# Texto mostrado
Es posible que una de las imágenes que mejor definan a Occidente en el nuevo siglo sea la de un avión estrellándose contra una de las Torres Gemelas del World Trade Center. Ahí empieza la historia de Estados Unidos en el nuevo milenio y ahí comienza también el nuevo trauma de una nación incapaz de entender su evolución si no es a través del acontecimiento trágico, o bien romantizando un pasado cuyas atrocidades resultan irreconciliables con la ética del presente.
En ese juego de la romantización el cine ha jugado un papel fundamental. Eastwood lo sabe bien, y sabe también que la imagen de un avión aterrizando ileso en el río Hudson a pocos metros del World Trade Center, apenas ocho años después del atentado, es una imagen sanadora en tanto que parece contrarrestar a la otra, parece equilibrar el espíritu americano a través de la memoria de las imágenes. Chesley Sullenberger, que salvó la vida de los pasajeros de aquel vuelo gracias a que decidió amerizar en el río, no es reconocido al instante como un héroe de la nación simplemente por haber salvado tantas vidas. Por encima incluso de eso, de alguna manera su gesto le ha dado la vuelta al sentido de las imágenes.

# Tarea A
Según el texto sobre Sullenberger, ¿cuánto tiempo después del atentado aterrizó ileso el avión en el río Hudson?
# Tarea B
Copia sin cambios el pasaje del texto sobre Sullenberger que empieza con "En ese juego" y sigue hasta "sentido de las imágenes.".

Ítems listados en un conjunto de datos
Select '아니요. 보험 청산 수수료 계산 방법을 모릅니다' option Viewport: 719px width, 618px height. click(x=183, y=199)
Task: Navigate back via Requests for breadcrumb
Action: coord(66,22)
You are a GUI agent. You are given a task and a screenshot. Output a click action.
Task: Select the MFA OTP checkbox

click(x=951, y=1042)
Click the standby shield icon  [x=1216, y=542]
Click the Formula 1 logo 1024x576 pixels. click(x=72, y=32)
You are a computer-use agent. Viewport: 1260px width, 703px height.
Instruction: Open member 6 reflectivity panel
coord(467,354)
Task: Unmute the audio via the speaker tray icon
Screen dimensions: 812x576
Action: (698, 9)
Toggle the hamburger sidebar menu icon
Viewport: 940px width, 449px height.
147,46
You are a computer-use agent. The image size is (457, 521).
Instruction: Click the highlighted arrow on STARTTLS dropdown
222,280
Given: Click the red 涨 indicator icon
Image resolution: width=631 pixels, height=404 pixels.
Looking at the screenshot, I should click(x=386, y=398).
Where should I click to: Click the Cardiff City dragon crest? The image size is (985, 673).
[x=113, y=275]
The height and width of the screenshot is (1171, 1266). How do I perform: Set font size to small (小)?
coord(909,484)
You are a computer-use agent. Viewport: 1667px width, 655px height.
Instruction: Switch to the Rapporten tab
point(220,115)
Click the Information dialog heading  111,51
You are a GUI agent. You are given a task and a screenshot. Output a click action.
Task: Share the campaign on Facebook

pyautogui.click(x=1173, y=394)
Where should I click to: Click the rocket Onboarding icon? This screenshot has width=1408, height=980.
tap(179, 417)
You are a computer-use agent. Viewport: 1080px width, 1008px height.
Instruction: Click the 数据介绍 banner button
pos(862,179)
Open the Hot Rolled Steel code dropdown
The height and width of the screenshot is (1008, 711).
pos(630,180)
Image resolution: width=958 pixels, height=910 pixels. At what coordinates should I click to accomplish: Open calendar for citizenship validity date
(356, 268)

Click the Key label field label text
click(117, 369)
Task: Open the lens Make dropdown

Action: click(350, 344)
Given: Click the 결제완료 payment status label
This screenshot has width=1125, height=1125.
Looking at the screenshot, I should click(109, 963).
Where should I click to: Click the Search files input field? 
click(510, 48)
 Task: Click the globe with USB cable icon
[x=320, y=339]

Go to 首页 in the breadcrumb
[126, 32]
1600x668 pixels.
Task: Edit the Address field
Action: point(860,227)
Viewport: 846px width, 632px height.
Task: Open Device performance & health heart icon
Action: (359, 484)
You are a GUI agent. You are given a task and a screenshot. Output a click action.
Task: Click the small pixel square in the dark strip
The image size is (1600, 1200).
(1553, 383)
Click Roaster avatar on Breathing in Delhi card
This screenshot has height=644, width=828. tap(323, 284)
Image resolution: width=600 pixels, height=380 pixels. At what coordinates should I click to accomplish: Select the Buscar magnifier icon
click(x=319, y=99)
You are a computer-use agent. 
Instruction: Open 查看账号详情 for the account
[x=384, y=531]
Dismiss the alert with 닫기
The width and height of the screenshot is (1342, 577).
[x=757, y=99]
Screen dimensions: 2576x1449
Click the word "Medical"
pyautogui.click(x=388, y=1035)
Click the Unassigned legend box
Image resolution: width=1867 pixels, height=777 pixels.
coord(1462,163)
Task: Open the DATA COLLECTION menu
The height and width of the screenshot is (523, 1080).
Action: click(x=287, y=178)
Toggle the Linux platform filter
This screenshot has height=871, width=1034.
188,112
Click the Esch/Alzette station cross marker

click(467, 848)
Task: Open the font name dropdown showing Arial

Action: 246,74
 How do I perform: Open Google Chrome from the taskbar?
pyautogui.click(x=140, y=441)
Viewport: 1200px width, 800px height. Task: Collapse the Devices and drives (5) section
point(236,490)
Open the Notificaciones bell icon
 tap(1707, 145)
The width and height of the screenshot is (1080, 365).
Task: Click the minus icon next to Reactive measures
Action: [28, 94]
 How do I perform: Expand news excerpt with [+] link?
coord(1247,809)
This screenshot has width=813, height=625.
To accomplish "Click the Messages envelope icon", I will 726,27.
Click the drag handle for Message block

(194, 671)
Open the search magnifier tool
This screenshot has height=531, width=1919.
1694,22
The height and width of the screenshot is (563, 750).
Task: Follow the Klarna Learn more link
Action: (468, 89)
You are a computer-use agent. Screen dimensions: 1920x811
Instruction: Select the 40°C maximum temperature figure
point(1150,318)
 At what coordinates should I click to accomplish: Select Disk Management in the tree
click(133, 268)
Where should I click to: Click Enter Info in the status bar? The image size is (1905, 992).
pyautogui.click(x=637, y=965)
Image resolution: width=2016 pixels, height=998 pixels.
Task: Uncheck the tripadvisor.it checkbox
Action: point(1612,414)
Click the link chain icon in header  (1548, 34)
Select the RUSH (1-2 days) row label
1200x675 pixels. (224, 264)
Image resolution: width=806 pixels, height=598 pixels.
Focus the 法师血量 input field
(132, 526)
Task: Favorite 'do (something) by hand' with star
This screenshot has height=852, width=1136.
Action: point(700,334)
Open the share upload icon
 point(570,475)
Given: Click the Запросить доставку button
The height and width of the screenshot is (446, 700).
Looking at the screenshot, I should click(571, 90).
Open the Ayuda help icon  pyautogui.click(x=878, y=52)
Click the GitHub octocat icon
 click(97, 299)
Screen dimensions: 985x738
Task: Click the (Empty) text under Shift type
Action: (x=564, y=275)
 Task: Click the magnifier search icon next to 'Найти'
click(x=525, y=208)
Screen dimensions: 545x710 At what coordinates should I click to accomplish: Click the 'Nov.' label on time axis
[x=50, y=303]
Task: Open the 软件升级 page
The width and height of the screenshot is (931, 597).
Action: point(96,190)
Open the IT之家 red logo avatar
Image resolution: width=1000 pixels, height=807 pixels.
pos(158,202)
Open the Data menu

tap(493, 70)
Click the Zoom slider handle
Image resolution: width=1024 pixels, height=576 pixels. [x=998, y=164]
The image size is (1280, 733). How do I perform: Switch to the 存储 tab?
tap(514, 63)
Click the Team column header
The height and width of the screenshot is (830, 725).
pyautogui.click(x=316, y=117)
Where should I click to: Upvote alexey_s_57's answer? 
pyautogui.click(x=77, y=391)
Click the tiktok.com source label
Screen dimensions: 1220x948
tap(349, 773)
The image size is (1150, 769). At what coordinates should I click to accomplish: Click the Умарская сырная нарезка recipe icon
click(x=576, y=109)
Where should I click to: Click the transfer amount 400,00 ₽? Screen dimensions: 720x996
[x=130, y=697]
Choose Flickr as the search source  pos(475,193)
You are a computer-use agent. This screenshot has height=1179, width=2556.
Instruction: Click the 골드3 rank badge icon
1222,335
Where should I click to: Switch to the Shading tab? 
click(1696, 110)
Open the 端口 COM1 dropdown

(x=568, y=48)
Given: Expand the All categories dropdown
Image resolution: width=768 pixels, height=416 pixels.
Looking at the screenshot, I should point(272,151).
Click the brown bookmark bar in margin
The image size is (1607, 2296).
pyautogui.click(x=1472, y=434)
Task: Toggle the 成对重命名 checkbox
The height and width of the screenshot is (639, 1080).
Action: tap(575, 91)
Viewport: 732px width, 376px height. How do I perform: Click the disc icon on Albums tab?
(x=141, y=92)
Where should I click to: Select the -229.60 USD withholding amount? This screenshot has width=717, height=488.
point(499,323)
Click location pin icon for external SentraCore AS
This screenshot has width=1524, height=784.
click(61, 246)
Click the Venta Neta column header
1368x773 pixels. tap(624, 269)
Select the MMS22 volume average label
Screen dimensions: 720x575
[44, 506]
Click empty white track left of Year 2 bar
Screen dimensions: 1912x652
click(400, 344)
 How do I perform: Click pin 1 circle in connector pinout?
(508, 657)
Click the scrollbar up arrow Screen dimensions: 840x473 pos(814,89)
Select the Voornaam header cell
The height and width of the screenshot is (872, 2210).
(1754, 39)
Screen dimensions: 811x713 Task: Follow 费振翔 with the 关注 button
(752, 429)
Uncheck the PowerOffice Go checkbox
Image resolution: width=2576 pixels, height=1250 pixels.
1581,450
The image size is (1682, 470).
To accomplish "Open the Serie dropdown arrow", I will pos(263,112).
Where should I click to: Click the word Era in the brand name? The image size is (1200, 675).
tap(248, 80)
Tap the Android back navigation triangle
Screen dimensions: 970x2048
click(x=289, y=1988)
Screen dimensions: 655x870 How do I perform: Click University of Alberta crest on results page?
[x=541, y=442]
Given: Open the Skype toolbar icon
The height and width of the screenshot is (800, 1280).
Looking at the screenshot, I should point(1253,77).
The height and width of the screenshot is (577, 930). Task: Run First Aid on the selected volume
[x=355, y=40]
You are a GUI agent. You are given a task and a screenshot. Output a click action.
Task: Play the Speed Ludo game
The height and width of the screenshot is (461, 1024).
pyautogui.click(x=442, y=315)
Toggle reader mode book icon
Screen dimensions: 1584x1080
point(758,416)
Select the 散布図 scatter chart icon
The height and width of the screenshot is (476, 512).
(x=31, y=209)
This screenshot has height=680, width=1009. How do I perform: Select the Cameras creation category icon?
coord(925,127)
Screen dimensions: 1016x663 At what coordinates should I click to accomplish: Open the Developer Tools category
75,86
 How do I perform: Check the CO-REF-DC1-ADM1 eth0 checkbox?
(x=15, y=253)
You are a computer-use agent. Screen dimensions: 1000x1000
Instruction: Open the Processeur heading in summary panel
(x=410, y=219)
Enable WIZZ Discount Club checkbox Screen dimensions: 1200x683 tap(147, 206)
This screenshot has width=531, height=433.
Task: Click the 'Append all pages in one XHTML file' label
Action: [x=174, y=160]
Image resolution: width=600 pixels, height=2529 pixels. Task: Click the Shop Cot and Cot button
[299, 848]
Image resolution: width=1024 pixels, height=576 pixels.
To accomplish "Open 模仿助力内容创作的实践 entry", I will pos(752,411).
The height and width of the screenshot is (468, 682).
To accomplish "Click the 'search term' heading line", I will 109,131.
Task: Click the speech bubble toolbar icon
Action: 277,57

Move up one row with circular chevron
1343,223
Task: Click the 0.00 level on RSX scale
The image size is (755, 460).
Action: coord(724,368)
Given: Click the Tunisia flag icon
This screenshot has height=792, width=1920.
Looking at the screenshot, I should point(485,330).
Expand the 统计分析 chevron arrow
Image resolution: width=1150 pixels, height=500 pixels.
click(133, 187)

# Respuesta escrita A
Apenas ocho años después del atentado.

# Respuesta escrita B
En ese juego de la romantización el cine ha jugado un papel fundamental. Eastwood lo sabe bien, y sabe también que la imagen de un avión aterrizando ileso en el río Hudson a pocos metros del World Trade Center, apenas ocho años después del atentado, es una imagen sanadora en tanto que parece contrarrestar a la otra, parece equilibrar el espíritu americano a través de la memoria de las imágenes. Chesley Sullenberger, que salvó la vida de los pasajeros de aquel vuelo gracias a que decidió amerizar en el río, no es reconocido al instante como un héroe de la nación simplemente por haber salvado tantas vidas. Por encima incluso de eso, de alguna manera su gesto le ha dado la vuelta al sentido de las imágenes.